İnsandaki "sır hissi" nedir, "kainattaki esrar" nedir; bu ikisi birbiriyle alakalı mıdır?
Değerli Kardeşimiz;
İman ve hidayet, öyle bir nurani iksirdir ki; kainatın ya da maddi alemlerin altında duran ince yazıları ve manaları açığa çıkarıp, sır olmaktan kurtarıyor. Yirminci Mektup'taki esrar, Allah’ın isim ve sıfatlarının kainatta tecelli eden mana ve esaslarının, iman ve hidayet sayesinde keşfolunup okunması anlamındadır. Allah’ın isim ve sıfatlarının, esrar yani görünmez ve sır olarak kalması, küfür ve gafletten dolayıdır. İman ve marifet bu perdeyi kaldırıp yırttığı için, hakikatler sır ve esrar olmaktan çıkıp, ayan beyan bir şekle dönüşüyor.
İnsandaki sır denilen şey ise; daha çok adı ve mahiyeti bilinmeyen duygular anlamında kullanılmıştır. Birçok his ve duygular bilinirken, bir çoğunun da varlığı hissedildiği halde mahiyet ve keyfiyeti bilinmiyor. İnsan, hayatın en cami ve mükemmeline mazhar olduğu için, birçok hisler ve duygular ile donatılmıştır. Allah kendi isim ve sıfatlarını tanıtmak için, insana bu isim ve sıfatları tartıp tanıyacak cihazlar vermiştir. Bu cihaz ve duyguların adedi, bilineni ve bilinmeyeni çoktur.

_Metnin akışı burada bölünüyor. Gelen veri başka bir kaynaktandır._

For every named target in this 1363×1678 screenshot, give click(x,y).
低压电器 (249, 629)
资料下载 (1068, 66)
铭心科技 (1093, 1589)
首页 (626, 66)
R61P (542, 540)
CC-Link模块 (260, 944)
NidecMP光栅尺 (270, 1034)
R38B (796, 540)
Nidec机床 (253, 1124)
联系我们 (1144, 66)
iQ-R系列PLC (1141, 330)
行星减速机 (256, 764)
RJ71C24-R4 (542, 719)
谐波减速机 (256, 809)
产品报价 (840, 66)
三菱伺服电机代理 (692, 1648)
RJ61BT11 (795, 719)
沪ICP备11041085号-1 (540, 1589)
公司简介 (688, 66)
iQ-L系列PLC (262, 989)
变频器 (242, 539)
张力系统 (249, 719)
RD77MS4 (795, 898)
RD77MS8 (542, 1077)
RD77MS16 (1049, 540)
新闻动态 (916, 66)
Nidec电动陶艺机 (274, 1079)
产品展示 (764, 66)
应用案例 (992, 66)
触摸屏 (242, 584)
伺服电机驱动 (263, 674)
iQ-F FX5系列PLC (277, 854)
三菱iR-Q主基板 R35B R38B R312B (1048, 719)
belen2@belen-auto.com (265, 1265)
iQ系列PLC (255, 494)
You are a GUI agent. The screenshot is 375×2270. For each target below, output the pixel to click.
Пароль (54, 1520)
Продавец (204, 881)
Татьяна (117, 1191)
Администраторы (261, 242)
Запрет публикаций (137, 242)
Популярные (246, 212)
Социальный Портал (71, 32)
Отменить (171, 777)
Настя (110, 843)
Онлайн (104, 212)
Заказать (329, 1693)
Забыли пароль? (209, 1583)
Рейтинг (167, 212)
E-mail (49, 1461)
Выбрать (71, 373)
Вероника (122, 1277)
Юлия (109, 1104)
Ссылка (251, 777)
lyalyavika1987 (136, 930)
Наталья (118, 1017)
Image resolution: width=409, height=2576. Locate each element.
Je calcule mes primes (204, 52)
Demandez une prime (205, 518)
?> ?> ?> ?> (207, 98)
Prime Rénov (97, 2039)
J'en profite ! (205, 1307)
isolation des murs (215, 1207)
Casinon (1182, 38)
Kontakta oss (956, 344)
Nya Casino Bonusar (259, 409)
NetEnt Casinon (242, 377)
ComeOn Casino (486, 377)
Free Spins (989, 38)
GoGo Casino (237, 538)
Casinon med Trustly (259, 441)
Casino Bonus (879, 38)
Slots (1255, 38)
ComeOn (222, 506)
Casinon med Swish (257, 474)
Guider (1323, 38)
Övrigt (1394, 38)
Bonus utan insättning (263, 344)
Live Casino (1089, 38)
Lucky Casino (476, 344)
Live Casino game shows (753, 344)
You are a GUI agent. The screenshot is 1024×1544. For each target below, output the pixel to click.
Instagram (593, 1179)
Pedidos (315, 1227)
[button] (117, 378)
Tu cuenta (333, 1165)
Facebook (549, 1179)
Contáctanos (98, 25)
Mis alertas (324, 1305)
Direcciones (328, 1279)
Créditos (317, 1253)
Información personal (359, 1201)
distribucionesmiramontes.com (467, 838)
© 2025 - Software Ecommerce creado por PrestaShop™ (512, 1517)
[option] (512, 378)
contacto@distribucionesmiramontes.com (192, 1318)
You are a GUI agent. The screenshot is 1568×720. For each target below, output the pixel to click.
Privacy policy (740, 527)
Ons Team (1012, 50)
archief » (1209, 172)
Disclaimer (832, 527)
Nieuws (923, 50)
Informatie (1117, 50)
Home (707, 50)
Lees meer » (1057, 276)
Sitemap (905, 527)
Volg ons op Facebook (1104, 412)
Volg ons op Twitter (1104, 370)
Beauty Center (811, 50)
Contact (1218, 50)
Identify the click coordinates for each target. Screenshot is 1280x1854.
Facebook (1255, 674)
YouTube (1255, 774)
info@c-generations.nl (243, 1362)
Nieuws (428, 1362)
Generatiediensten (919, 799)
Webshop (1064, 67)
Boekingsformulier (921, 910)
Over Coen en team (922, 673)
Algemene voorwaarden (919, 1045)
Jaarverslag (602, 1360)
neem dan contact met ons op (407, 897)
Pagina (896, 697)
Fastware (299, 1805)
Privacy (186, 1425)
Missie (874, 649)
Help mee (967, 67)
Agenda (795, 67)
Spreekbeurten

İşin uzmanları bu duygu ve latifeleri ana hatları ile tespit ve tayin etmişlerdir. Burada bunlardan herkesin rahatlıkla bilebildiği zahiri ve batini hislerin yanında, bir de bilinmeyen hisler ve duygulara işaret ediliyor. Bu bilinmeyenlerden iki tanesini Üstad Hazretleri saika ve şaika şeklinde tespit ettim diyor.
Saika: Şuuru olmaksızın bir şeye sevk olunmaktır. Buna sevk-i İlahi de denir. İnkarcı filozoflar buna sevk-i tabii veya içgüdü adını veriyorlar. Üstad burada arının mükemmel ve hikmetli vazifeleri görmesini, sevk-i İlahi anlamında saika duygusu ile izah ediyor. Yani Allah arıya ne yapacağını saika duygusu ile talim ediyor. Onu bu duygu vasıtası ile yönlendiriyor. Yoksa aklı ve şuuru olamayan arının, o hikmetli ve mükemmel vazifeleri kendi başına görmesi ya da kör ve sağır tabiatın sevki ile yapması imkansıdır.
Şaika: Canlılardaki şevk ve motive duygusudur. Allah, mahlukatına yapacağı vazifeleri saika ile bildirirken, o vazifelere karşı istek ve arzuyu da şaika duygusu ile takviye ve teyit ediyor.
Tabi bu saika ve şaika duyguları, her canlıda aynı derece ve mertebede görünmez. İnsanlarda daha cami ve daha mükemmeldir.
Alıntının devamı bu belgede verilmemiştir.